■ **Directions**:
The lines to copy run from the one containing "Given: Open the 15分钟 timeframe dropdown" to the end of the records below; repeat them exactly and include nothing else.

--- Given data Enclosed Below ---

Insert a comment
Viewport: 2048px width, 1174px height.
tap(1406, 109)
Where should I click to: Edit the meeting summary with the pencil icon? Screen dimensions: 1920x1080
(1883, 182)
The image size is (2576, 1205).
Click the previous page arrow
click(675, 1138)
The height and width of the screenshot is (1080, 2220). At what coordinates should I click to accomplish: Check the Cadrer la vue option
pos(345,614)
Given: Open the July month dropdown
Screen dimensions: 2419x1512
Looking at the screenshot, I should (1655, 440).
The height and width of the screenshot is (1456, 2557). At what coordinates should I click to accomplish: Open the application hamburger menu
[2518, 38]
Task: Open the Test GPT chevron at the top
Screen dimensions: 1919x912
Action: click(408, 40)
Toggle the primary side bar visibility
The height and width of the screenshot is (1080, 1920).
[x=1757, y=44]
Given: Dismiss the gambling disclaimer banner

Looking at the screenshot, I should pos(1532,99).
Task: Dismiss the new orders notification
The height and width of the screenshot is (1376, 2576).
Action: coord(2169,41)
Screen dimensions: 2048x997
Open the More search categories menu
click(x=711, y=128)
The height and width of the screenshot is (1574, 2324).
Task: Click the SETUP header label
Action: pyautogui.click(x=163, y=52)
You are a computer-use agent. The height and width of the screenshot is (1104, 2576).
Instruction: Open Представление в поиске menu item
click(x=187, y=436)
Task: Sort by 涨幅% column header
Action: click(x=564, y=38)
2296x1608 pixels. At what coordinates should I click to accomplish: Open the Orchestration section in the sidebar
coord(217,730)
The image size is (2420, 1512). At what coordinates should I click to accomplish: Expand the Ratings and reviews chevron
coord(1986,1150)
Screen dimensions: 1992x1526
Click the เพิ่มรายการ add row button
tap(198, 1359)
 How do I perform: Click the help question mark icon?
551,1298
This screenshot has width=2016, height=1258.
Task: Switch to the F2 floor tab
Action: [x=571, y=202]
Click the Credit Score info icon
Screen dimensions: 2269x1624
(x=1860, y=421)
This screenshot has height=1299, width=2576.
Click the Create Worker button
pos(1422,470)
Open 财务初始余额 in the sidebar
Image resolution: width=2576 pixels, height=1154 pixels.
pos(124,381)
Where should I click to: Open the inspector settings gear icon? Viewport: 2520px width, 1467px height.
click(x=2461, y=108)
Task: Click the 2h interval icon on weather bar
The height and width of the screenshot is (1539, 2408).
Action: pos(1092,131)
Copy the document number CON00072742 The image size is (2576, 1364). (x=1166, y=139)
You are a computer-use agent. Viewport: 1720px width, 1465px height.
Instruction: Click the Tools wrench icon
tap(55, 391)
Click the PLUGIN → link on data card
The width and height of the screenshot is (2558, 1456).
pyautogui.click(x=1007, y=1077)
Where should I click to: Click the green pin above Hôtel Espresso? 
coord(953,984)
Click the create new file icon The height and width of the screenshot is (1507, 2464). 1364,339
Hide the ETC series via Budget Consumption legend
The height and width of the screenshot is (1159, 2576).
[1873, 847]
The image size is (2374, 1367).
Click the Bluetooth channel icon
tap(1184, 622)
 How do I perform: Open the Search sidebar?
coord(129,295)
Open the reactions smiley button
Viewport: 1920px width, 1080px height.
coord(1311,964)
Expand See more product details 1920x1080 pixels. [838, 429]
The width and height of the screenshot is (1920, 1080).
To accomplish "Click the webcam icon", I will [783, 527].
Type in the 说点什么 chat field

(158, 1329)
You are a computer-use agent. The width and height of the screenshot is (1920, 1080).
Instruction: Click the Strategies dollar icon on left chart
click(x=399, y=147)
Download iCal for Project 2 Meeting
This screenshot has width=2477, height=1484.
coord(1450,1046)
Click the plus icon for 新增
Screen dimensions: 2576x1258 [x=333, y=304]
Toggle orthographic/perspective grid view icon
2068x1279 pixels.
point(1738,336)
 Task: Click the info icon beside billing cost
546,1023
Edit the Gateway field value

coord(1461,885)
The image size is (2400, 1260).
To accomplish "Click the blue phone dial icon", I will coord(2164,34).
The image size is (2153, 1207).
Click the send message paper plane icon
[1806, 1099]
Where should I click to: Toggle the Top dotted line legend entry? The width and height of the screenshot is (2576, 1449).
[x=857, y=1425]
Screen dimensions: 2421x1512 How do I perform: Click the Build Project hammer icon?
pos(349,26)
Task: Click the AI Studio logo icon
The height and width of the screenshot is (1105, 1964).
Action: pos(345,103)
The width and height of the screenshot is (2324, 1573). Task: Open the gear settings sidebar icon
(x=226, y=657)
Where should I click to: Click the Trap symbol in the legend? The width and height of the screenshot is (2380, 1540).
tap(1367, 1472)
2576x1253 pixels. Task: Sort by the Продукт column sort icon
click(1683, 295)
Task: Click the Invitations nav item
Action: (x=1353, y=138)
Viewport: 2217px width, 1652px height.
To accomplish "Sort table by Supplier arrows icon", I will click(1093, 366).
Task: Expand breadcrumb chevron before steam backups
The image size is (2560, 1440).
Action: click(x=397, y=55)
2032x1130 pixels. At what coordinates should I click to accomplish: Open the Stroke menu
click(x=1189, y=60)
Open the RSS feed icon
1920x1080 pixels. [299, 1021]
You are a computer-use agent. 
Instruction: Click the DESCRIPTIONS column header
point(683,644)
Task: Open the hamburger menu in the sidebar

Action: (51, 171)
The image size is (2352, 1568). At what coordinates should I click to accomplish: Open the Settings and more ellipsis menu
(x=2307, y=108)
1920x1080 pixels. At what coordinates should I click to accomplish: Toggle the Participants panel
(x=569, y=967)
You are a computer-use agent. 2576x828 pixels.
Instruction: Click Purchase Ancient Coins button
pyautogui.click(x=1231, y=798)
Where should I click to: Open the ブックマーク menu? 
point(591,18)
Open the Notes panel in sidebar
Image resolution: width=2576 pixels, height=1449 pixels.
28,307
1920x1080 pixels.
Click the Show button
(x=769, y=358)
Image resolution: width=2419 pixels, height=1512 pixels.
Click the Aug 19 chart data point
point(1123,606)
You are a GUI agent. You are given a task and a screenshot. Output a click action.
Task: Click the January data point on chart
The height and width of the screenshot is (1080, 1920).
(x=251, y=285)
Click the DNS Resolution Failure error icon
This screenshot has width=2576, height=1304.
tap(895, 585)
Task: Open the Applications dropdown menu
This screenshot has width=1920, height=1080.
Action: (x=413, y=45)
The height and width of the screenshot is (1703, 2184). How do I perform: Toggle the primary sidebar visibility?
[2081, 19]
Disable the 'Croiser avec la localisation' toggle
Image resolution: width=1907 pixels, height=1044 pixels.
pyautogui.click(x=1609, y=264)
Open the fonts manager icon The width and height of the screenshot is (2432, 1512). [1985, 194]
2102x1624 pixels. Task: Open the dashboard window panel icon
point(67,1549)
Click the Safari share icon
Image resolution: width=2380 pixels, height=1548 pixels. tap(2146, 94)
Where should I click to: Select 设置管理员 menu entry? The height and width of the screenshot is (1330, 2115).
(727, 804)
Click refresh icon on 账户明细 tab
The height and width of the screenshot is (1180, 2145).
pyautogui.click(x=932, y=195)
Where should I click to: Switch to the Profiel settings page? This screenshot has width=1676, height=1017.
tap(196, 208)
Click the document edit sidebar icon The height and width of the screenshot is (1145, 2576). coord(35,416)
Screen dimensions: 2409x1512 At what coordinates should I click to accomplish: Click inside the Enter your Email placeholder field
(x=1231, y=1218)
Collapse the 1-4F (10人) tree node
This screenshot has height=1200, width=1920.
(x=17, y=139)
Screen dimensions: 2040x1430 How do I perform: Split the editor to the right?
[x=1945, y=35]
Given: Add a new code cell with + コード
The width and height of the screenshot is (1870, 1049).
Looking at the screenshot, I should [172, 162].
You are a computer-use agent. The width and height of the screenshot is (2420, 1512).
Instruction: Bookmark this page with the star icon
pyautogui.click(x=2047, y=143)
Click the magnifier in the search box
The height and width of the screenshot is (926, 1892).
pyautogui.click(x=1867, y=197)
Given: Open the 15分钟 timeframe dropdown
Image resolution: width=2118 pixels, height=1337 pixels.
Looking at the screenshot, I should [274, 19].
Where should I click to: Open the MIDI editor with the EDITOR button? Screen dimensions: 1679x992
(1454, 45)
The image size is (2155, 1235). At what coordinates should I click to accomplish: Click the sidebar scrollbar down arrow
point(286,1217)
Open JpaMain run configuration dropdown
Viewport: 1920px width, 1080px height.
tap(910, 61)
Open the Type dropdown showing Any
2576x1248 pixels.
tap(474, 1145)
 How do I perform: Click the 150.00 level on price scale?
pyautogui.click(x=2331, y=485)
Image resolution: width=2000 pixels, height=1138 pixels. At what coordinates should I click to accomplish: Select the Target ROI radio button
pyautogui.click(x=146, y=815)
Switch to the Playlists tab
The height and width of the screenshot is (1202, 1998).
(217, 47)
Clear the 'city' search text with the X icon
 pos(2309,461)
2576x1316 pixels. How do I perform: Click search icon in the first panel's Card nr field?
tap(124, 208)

--- End of Enclosed Given data ---

■ **Output**:
Given: Open the 15分钟 timeframe dropdown
Image resolution: width=2118 pixels, height=1337 pixels.
Looking at the screenshot, I should [274, 19].
Where should I click to: Open the MIDI editor with the EDITOR button? Screen dimensions: 1679x992
(1454, 45)
The image size is (2155, 1235). At what coordinates should I click to accomplish: Click the sidebar scrollbar down arrow
point(286,1217)
Open JpaMain run configuration dropdown
Viewport: 1920px width, 1080px height.
tap(910, 61)
Open the Type dropdown showing Any
2576x1248 pixels.
tap(474, 1145)
 How do I perform: Click the 150.00 level on price scale?
pyautogui.click(x=2331, y=485)
Image resolution: width=2000 pixels, height=1138 pixels. At what coordinates should I click to accomplish: Select the Target ROI radio button
pyautogui.click(x=146, y=815)
Switch to the Playlists tab
The height and width of the screenshot is (1202, 1998).
(217, 47)
Clear the 'city' search text with the X icon
 pos(2309,461)
2576x1316 pixels. How do I perform: Click search icon in the first panel's Card nr field?
tap(124, 208)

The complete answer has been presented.